En una camioneta cargada y con limitaciones por su edad (13 años), hicimos el recorrido Santo Domingo-Bávaro en dos horas y cinco minutos. Anteriormente había que contar con tres horas, si se tenía la suerte de no entrar en La Romana en la hora pico, lo cual acrecentaba el tiempo del viaje por el tráfico vehicular caótico imperante en esa ciudad.

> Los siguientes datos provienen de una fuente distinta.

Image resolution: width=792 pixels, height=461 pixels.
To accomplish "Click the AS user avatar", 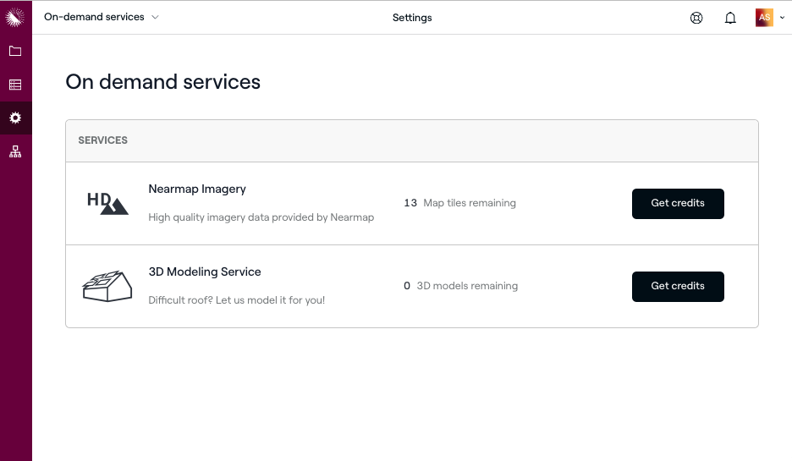I will tap(764, 17).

Es justo reconocer que el Ministerio de Obras Públicas y Comunicaciones (MOPC), tiene un cuerpo de vehículos auxiliares en la vía que dan un excelente servicio en caso de avería. Pero, ya se nota el descuido en el barandal que impide que los vehículos se salgan de los carriles de rodamiento. En varios lugares, al parecer conductores que se han quedado dormidos han roto estos protectores, sin que las autoridades del MOPC los reparen inmediatamente, lo cual le da a esta imponente vía un aire de dejadez que amenaza convertirse en las destartaladas y peligrosas canaletas de la mal denominada “autopista Duarte”.

Como se sobreentiende que estas dos obras han sido construidas para que los turistas puedan visitar la ciudad Ovandina, con sus monumentos y lugares históricos únicos en América, debe la MOPC designar un equipo técnico que repare cualquier daño a la infraestructura vial tan pronto ocurra, lo cual merecerá el reconocimiento de todos aquellos que circulan por las referidas carreteras. Como expresa su propio eslogan: Manos a la Obra.